しかし、どんなに正確を期したつもりでも、物事は徐々にずれていく。幸せ過ぎた一周目の付けを払わされるかのように、僕は急速に落ちぶれていく。――そして十八歳の春、僕は「代役」と出会うんだ。変わり果てた二周目の僕の代わりに、一周目の僕を忠実に再現している「代役」と。
感想・レビュー
かなりお久しぶりの三秋さん。
今回読むのは、三秋さんのデビュー作ですね。
二周目の人生を十歳からやり直す「僕」。
そんな僕の一周目は、絵に描いたような幸せな人生を歩んでいたが、二周目はその真逆と言ってもいい人生を歩んでいく……という後の三秋さんの世界観にも通づるような感じの作品でした。
私は基本的に恋愛が絡む作品は、物語の筋が単調になりやすいのですが、この方の作品なら一枚も二枚も上の次元に連れて行ってくれるので、全然構わないと思ってしまうくらいの感性です。
この作品はある意味、世界の真理を描いているんですよね。
よく言われていることかと思いますが、人は出会い方(タイミング)や環境(場所)がもしも今と違っていたら、仲の良い奴は嫌いになっていたかもしれないし、嫌いな奴を好きになっていたかもしれない。
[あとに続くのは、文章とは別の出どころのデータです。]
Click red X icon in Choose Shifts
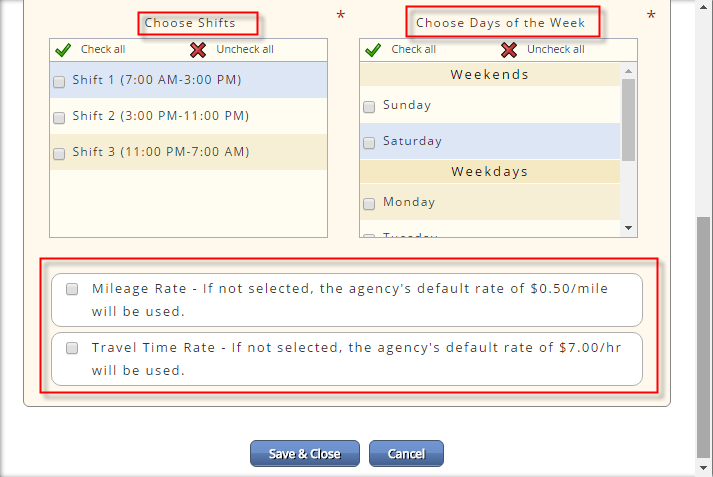 [x=198, y=49]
私たちは生まれる時間、場所が違えば、誰にだってなってしまう。
あの歴史の善人にも、悪人にも。その者と同じような環境で育てばそうなってしまう。
そもそも善人、悪人なんているのか?、という問いかけを見事に物語へと消化されていて、本当に素晴らしい作品だったと思います。
それは自分にも当てはまるし、作中ではそれを見事に体現していましたね。
ということでまず読んで改めて思ったのは、才能の塊。
本当に一作一作いい意味で展開を裏切ってくれて、そして面白さを裏切らない貴重な作家さんだなぁと改めて感じました。
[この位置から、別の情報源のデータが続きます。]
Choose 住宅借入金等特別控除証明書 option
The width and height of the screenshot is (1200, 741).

今まで三秋作品を数作読んできて、この方の小説には、毎回感性を吐き出して物語(エンタメ)に融合させる力量が凄まじいなぁとは思っていましたが、やはり現代作家の中でも少し桁違いです。
もちろん、努力や技術などもあるのだと思いますが、本作で確信に変わりました。
間違いなくこの人にしか書けない作品を書いています。
今でも売れている作家さんなんでしょうけど、正直、もっともっと売れていい小説家の一人ではないでしょうか。
褒めすぎるのもあれなのですが、いい作品はとことん褒めるのが私のスタイルなので書かせてもらいますと、この方は現代の文学と言ってもいい感性の捉え方ができる作家さんですね。
構成もシンプルだけど綺麗に纏まっていて、とても良いタイミングで伏線が回収ができる、そのリズム感も素晴らしい。
作中の雰囲気も、もし村上春樹がエンタメ全盛期の出版業界の平成に生まれていたらこんな感じだったのかなぁなんて思わせてくれる独特の雰囲気を纏まっていますね。笑
また別作品も機会があれば読んでみたいですね。
それでは今日はこの辺で、お疲れ様でした。